To check for corporate grants first look for major corporations with a foundation or endowment in its business structure (these can usually be used towards causes like grants for online classes).
Check with all the major corporations located or headquartered in your state.
5. Academic Departmental: When you are well acquainted with the academic discipline you want to go into, it is possible for you to get access to a specific trove of financial aid sources.
Departmental grants are tailored towards students majoring in a specific field. Looking within the department at your college can help narrow down your options (as well as keep the competition limited to your peers).
Sources of Grants?
Knowing the funding sources will enable you navigate and find relevant grants to study online more efficiently. Scholarships.com, CollegeGrant.net, and FastWeb.com are all reliable starting points to finding grants that come from all kinds of sources, and available to students from all walks of life.

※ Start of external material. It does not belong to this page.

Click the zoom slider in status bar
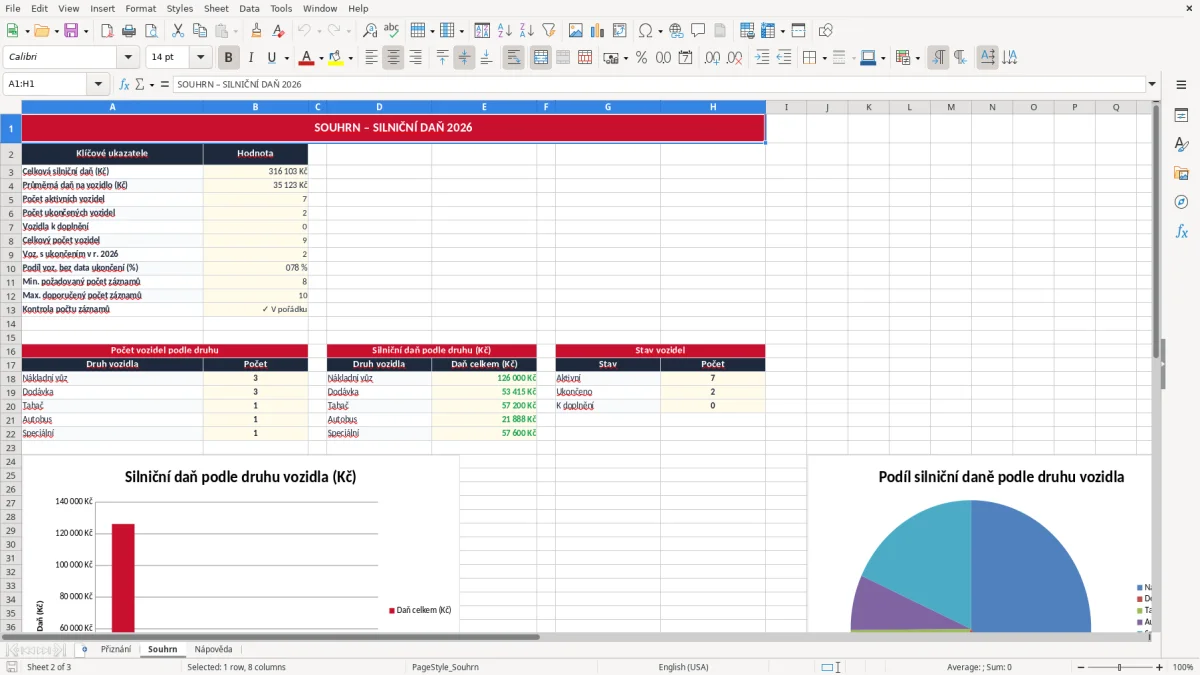The image size is (1200, 675). (1119, 667)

First, let’s briefly discuss the different types of grants:
1. Federal or Public
The U.S. Department of Education is a great source of grants and financial aid nationally. Yearly, it gives out approximately $150 billion in grants, work-study funds, and loans to more than 15 million students. Grants.gov is a great starting point to find and apply for federal grants.
Examples of public/federal grants are
- Pell Grants
- Supplementary Education Opportunity Grant
- Academic Competitiveness Grant
- SMART(Science and Mathematics Access to Retain Talent) Grant
- TEACH (Teacher Education Assistance for College and Higher Education) Grant.
Aside Federal grants, states also offer educational grants which tend to be more of merit-based than need. Requirements vary state by state, so check with your state’s official website to find out whether you might be eligible and how to apply.
There are private grant to study online that you can easily locate on the Internet. Use search terms related to your personal characteristics (such as gender, ethnicity, and career interest).
By starting with a database that lists updated grants, you might be able to scope out a few private grants. You can get private grants for online college by searching the websites for any group to which you may belong.
Institutional Aid is a financial aid for students which is directly from the institution. This is especially common at private colleges, where endowments for institutional grants make up a significant portion of financial aid packages.
Unlike federal and state aid, institutional aid amounts vary greatly from one college to the next.
How to Locate Grants for Online College?
While searching online, it helps to enter keywords like “Adult Skills,” “Non-Traditional,” or “Continuing Education”. Several other scholarships will require reading of the description to identify them as non-traditional.
As a student weighs his or her financial aid options for online courses, here’s what to remember:
1. Make sure you confirm a school is accredited.
2. Fill out the FAFSA each year to receive federal aid and work-study eligibility.
3. Note financial aid deadlines and apply early.
4. Research or talk to financial aid offices about additional aid like scholarships.